**Your instructions**
Repeat exactly the lines from the one containing "Open the Adblock" through the last line of the records below, both included, and nothing else.

**Source data**
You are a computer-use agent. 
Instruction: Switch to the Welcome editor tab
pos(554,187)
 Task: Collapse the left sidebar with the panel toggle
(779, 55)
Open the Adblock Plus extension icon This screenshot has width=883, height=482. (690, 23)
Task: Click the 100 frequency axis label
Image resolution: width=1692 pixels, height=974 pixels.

**Solved exercise**
Open the Adblock Plus extension icon This screenshot has width=883, height=482. (690, 23)
Task: Click the 100 frequency axis label
Image resolution: width=1692 pixels, height=974 pixels.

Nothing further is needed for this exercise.